#### Required action:
Every line in the entries where "computer" is found should be copied.

#### Data records:
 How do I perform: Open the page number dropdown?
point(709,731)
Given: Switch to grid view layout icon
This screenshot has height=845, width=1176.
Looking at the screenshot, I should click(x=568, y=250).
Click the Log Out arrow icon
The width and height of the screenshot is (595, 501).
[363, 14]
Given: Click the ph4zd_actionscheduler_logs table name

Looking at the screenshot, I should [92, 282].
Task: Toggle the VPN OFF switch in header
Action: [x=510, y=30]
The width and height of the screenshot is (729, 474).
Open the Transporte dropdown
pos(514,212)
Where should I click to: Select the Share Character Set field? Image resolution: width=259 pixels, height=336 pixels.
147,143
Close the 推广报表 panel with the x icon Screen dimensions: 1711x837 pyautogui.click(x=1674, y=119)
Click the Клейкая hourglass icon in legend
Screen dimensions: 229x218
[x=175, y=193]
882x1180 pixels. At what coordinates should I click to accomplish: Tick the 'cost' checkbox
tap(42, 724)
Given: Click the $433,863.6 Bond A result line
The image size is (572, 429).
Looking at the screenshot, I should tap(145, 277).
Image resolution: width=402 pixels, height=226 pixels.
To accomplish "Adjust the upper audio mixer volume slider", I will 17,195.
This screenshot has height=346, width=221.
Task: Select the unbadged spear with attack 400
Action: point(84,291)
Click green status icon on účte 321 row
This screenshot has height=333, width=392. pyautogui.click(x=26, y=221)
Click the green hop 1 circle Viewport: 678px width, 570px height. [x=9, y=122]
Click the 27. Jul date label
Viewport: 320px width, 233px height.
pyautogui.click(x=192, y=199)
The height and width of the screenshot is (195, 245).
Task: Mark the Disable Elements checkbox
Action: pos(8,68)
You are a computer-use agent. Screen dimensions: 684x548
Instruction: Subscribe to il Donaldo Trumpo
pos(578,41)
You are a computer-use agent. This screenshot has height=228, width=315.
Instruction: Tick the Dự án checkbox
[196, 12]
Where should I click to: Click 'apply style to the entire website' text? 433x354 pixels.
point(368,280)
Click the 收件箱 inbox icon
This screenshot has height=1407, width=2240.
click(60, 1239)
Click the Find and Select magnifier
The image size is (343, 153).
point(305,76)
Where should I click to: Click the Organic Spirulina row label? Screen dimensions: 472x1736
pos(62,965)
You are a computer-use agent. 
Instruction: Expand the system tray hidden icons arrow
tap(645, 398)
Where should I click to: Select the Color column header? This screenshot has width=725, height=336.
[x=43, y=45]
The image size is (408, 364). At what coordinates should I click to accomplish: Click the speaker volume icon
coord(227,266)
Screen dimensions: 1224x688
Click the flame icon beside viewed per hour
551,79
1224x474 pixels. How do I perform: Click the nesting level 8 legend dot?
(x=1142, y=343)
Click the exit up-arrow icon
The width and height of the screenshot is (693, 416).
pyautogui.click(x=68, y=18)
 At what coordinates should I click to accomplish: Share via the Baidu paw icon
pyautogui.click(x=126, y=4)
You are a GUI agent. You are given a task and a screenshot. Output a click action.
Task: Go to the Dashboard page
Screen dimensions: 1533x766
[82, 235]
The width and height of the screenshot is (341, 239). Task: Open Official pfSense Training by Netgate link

#### Response box:
You are a computer-use agent. Screen dimensions: 684x548
You are a computer-use agent. This screenshot has height=228, width=315.
You are a computer-use agent. 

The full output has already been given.